Posted in General at 9 pm

Well then fine, I’ll go ahead and put the entries in a san-serif face… It must have been me forgeting that the rest of the world doesn’t share my defaults…

Geneva users of the world, Unite!

But it’ll probably be Verdana, then Geneva, followed by Helvetica, and finally san-serif… Soon. really.

 

Font Storm

Posted in General at 6 pm

The wind is really starting to kick up. Portland’s supposed to have quite a wind storm tonight. Gusts up to 100 mph in parts of the state. A few things have already been blowing around on the veranda but the major part of the storm should pass through after midnight some time.

This should be the first entry in a san-serif type face. I thought I had the journal in a san-serif face, but I was mistaken. Amy and I got in a discussion about type faces and the differences between print and screen resolutions with regards to readability of type.

A number of ‘design’ sites on the web that are put up by print designers that have only recently come to the web often bring the baggage of print design along with them. Among these silly nuggets of so-called knowledge is that type with “serifs” such as Times and Garamond are easier to read when it comes to body text, or text that is over two lines in length.

This is all good and fine when you have the resolution of a printing press and good paper stock (hell even with bad paper stock). However in the very grainy world of the computer screen, these serifs (the little dangly things at the very ends of the capital T or at the bottom of a P) simply get in the way of the character’s basic shape.

Once we get those 300 dpi ‘electronic paper’ screens that Xerox and MIT have been talking about, we’ll revisit this notion, but for now, I’ll stick with easier san-serif fonts like Helvetica, or Geneva, or even… yes, Verdana.

Ah, the guilt of using a Microsoft product.

Yes, Verdana is one of the two important typefaces that Microsoft has released to the public for free. The other (Georgia?) is a a serif face and is less important here. But for PC people, it’s important to download Verdana and set your default web typeface (or font) to it. It takes up a lllot of room on a line, but it’s *sooooooo* much easier to read than Arial.

On the Mac side, you can either grab Verdana from Microsoft’s web site, or simply start using the most under appreciated face on the Mac, Geneva.

Oh sure, there’s not a real outline font for it, and it’s one of Apple’s original ‘city fonts’ (following along with Chicago, New York, Monaco, and (good lord) San Francisco), But Geneva rocks.

Chicago, of course, was *the* special typeface used in commercials that wanted to have an ‘engaging’ computer feel.

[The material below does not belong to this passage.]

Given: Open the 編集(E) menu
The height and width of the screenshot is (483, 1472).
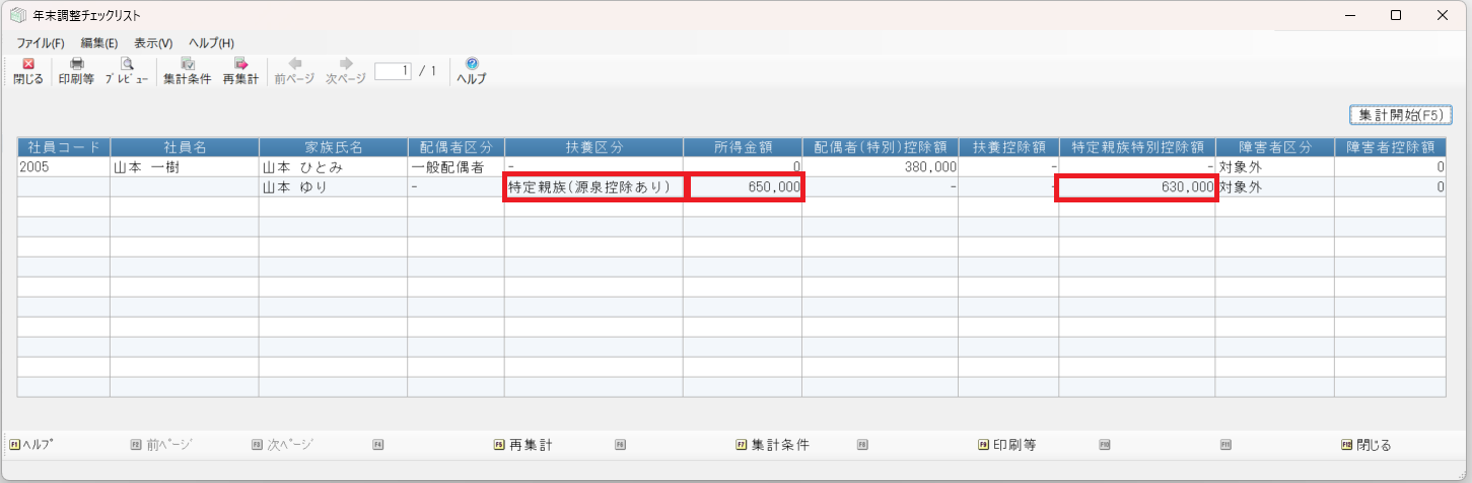Looking at the screenshot, I should (99, 43).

I think Dell or Compaq used it a few times. Chicago is the font used in the menu bar of the Mac, up at the top of the screen. Ugly and it had some serious legibility problems. Apple’s gone ahead and made a replacement for it, but until I upgrade my machine, I’ll be using Chicago in my menus.

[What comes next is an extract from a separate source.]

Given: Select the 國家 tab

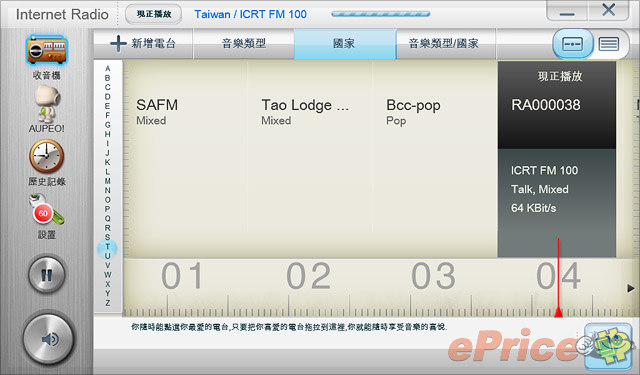Looking at the screenshot, I should click(344, 44).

Anyway, back to Geneva. Geneva is used for every other part of the MacOS, as it ships. It’s the work horse, the font that does the real lifting in the interface on the screen. It has good variation between the 0, O and the 1 and l. It’s just about perfect, and doesn’t take up as much room as the second runner-up, Verdana. Geneva has good letter spacing, wonderfully subtle decenders, and a fabulous x-height.

I know, I’m too into this. It’s just a typeface. But it’s these details that are the polish in a project. Something’s only done when you’ve thought through every step, or the step comes out of a trained reflex.

Leave nothing to default.

It seems like I’m blowing more in this entry than the storm is outside. 🙂

02.26.99

Speed Limit: 1440 minutes per day

Posted in General at 7 pm

Feb 26 Fri (09 PM)

This week has been really fast.

I just sped through it like hel on wheels. Meetings every day, some for work, some for freelance, details on web sites, etc. Really it was the details this week that got to me. One of the sites that our company is hosting now was developed by some major-lame web-wannabies for Minnesota. Nothing against the Lank o’ Lakes mind you, but this stuff just sucked. The details on forms and tables and buttons just nit-picked at my time till there was nothing left.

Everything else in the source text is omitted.